On sait comment se mènent les débats «délicats»: on décrète un dogme et on fait comprendre à chacun que s’il s’en éloigne, il sera accusé de dérapage et devra en payer le prix à la fois sur le plan de la réputation et sur le plan professionnel. Le dérapeur sera placé au cœur de l’actualité médiatique et chacun sera invité à lui lancer quelques insultes. Il faudra se plier au rituel, et ceux qui s’y déroberont seront accusés de complaisance à son endroit. Leur silence ne serait-il pas complice? Des journalistes-militants se feront un devoir de définir le dérapeur exclusivement par le scandale que constitue sa dissidence avec l’idéologie dominante. Par ailleurs, les gens de sa propre famille politique qui l’insulteront publiquement gagneront des points de prestige médiatique: ils seront élevés au statut de conscience morale de leur propre camp. On invitera le dérapeur à se repentir, à rentrer dans le rang, à s’excuser, en l’avertissant de ne plus recommencer. Puis, de manière solennelle, quelqu’un viendra compléter le tout en disant qu’il faut prendre de la hauteur – c’est-à-dire survoler le troupeau et restaurer le consensus progressiste qui n’aurait jamais dû être rompu. Fondamentalement, nos sociétés ne devraient pas avoir le droit de débattre de la question identitaire autrement que pour célébrer une conception très particulière de la «diversité».
On a verrouillé la question des migrants de bien des manières. C’est ainsi qu’on s’acharne à faire croire au commun des mortels que la référence à l’immigration illégale n’aurait aucun sens. L’immigration illégale n’existerait pas. On manipule le vocabulaire et on en vient à se croire. Telle est la puissance de l’idéologie: elle nous amène à vivre dans un univers falsifié en forme de construction idéologique alternative et à diaboliser ceux qui rappellent que le réal existe néanmoins. Dans certains pays européens, on se permet même de les criminaliser. On institutionnalise une fiction idéologique fondée sur le déni de réalité et on oblige chacun à faire semblant d’y croire. C’est d’ailleurs le propre d’un régime animé par une tentation autoritaire. Nous sommes devant une entreprise orwellienne: les mots ne sont plus là pour décrire la réalité mais pour la masquer. C’est le principe de la novlangue. Avons-nous été témoins, cet été, d’une vague massive de gens traversant illégalement la frontière et qui entrent au Canada sans en avoir la permission? Cette question est proscrite! Avons-nous pu constater que des gens traversaient consciemment la frontière de manière illégale pour ensuite instrumentaliser le système d’immigration et de gestion des réfugiés? Cela non plus, il ne faut pas le demander. Le sens commun est assimilé à un amas de préjugés et de stéréotypes réactionnaires. Pour cela, on cherche à l’inhiber et à le déconstruire.

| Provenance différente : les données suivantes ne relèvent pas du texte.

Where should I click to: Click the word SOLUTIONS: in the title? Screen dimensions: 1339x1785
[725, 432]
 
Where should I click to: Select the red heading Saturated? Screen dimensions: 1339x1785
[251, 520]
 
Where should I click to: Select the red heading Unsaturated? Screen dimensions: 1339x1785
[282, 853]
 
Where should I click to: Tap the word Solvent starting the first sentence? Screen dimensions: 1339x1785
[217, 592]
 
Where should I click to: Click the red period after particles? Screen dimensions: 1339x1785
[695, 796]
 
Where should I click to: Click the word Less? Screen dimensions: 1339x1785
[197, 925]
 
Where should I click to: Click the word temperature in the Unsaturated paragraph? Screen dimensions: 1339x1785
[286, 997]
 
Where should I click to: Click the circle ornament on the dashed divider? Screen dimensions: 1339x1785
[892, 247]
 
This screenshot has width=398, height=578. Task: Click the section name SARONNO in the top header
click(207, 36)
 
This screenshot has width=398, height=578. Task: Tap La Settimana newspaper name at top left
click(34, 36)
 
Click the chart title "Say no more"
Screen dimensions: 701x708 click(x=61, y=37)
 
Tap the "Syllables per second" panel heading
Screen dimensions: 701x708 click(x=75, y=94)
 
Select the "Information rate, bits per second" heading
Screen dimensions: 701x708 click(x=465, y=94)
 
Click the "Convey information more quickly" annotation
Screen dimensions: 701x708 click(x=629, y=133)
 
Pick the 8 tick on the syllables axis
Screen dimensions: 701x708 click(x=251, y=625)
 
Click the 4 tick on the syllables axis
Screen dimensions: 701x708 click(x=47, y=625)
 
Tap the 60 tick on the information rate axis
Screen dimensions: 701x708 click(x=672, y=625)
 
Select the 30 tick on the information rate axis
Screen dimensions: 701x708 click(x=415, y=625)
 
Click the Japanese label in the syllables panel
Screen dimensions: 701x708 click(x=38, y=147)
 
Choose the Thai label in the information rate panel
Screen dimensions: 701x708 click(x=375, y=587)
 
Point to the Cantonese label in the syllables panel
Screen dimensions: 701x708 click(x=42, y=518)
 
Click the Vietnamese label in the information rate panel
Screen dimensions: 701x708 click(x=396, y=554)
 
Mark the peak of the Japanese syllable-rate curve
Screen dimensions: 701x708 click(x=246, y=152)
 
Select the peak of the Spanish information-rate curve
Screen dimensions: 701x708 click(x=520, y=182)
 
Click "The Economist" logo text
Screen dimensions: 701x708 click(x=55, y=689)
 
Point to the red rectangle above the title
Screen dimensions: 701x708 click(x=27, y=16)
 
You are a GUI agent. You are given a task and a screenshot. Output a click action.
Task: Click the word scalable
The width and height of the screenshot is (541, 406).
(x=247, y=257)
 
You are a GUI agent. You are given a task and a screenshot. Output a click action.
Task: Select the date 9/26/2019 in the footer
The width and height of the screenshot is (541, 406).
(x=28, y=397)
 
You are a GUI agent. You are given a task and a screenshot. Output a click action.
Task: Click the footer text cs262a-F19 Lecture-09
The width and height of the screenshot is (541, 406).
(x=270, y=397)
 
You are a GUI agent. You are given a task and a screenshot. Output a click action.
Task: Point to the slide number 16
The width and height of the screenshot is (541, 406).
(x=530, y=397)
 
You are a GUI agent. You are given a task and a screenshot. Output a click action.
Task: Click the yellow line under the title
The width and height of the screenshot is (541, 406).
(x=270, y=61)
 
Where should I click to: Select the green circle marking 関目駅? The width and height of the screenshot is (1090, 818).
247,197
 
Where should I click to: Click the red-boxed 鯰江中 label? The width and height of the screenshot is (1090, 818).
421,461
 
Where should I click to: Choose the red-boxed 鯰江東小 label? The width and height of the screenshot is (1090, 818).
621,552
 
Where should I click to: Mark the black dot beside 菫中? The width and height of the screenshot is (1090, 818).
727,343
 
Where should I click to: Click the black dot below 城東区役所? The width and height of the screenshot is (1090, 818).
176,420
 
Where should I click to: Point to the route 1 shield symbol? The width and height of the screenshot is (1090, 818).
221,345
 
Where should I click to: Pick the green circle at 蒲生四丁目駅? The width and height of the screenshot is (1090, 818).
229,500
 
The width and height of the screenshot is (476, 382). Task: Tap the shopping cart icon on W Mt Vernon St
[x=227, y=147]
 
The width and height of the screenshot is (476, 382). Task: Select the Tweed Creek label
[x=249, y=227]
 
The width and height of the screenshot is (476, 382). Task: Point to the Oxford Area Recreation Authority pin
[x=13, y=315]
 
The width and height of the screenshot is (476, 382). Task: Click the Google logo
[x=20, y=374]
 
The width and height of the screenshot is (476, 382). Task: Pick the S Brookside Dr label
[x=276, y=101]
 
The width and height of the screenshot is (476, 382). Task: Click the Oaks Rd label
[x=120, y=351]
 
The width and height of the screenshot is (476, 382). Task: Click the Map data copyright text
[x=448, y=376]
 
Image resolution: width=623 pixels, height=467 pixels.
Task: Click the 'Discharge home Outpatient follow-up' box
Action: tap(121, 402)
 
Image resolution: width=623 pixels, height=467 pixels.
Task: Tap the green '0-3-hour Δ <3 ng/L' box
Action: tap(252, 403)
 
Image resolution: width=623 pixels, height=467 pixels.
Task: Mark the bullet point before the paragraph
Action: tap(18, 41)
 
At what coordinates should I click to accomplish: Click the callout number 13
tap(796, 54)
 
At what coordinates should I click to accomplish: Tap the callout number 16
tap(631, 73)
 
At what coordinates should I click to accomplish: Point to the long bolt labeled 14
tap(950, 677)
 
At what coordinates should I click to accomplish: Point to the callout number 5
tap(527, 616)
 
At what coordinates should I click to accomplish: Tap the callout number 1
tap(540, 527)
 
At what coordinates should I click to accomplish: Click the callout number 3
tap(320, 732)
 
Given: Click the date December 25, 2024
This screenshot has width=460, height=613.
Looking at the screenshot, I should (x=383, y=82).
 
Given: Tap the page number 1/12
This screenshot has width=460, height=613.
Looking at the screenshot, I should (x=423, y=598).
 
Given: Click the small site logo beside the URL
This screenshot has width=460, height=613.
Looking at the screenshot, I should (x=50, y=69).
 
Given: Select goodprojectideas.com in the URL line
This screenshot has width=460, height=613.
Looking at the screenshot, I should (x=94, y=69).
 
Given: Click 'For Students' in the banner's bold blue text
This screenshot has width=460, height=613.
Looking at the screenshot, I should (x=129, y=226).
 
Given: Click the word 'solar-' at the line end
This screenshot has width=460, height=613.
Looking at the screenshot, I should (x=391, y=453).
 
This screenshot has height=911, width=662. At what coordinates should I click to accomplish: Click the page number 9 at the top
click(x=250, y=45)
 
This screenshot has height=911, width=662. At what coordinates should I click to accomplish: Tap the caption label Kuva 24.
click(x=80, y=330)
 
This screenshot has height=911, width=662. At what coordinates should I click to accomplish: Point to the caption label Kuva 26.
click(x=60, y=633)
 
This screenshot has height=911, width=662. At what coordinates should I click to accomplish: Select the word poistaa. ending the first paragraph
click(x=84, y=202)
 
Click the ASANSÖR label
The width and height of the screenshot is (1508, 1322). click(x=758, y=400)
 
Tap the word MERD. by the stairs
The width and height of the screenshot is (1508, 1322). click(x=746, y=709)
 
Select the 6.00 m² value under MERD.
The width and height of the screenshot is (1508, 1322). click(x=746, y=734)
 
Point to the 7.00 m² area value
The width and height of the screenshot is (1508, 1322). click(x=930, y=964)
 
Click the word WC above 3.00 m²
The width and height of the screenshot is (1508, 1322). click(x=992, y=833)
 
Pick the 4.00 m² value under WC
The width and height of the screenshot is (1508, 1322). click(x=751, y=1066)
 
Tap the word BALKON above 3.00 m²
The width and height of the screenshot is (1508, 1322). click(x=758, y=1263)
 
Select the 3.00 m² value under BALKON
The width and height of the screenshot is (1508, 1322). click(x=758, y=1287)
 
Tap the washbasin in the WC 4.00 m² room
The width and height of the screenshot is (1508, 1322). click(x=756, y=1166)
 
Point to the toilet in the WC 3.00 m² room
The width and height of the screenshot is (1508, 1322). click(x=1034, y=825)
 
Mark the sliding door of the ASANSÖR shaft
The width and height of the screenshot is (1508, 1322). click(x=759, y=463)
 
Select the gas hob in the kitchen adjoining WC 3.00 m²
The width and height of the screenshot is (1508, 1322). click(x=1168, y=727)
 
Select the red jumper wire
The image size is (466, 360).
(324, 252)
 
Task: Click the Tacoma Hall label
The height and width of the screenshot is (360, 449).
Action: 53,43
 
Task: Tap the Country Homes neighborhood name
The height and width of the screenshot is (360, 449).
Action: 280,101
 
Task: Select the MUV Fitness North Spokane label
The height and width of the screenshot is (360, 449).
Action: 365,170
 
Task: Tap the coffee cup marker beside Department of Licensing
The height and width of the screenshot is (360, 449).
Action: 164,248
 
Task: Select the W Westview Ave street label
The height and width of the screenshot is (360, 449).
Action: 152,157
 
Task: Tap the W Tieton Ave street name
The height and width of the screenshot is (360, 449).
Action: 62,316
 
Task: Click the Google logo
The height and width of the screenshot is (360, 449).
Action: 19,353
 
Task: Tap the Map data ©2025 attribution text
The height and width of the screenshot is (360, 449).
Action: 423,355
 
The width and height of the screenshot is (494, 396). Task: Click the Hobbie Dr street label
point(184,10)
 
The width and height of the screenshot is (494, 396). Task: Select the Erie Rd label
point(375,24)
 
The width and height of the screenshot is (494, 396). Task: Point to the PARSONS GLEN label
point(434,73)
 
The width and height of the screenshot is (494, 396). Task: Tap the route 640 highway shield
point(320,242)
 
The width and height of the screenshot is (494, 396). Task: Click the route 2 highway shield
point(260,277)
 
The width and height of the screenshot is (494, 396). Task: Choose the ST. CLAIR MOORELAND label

Derrière cette critique de la notion même d’immigration illégale, on retrouve un sans-frontiérisme militant qui associe de plus en plus explicitement la défense des frontières au repli sur soi, à la xénophobie et même au racisme. L’État-nation ne serait plus légitime et la pensée qui se veut post-coloniale nous invite à l’abattre. On accusera ses défenseurs de cultiver la peur de l’autre. En fait, on veut désarmer mentalement les peuples devant le phénomène de l’immigration massive: ils doivent même y voir une fatalité bienheureuse, presque providentielle, annonçant une société fraternelle. Les plus radicaux y vont même d’une formule choc: personne n’est illégal. Le migrant est une figure sacralisée car il représenterait la transgression des frontières et annoncerait le monde unifié de la circulation globale. En un mot, tout ce qui s’oppose à la libre circulation des personnes selon leur bon vouloir relève d’une logique discriminatoire à démonter. Le concept de ville-sanctuaire auquel s’est rallié Denis Coderre vient traduire concrètement cette dénationalisation du lien politique: la métropole devrait se dérober aux lois canadiennes et québécoises. Les procédures normales pour rejoindre un pays relèvent, dans cet esprit, d’un monde désuet qu’il ne faudrait pas chercher à sauver. Le sentimentalisme humanitaire médiatiquement dominant produira à la tonne des récits et reportages censés ouvrir les cœurs et attendrir les âmes. La rationalité politique est congédiée: elle serait inhumaine. On devrait se rappeler, par ailleurs, que les fameuses obligations internationales qu’on invoque religieusement et auxquelles il ne serait pas permis de se soustraire n’ont pas été pensé pour réguler des migrations massives comme celles que nous connaissons aujourd’hui et il ne devrait pas être interdit de les redéfinir pour éviter qu’elles ne pulvérisent les frontières étatiques.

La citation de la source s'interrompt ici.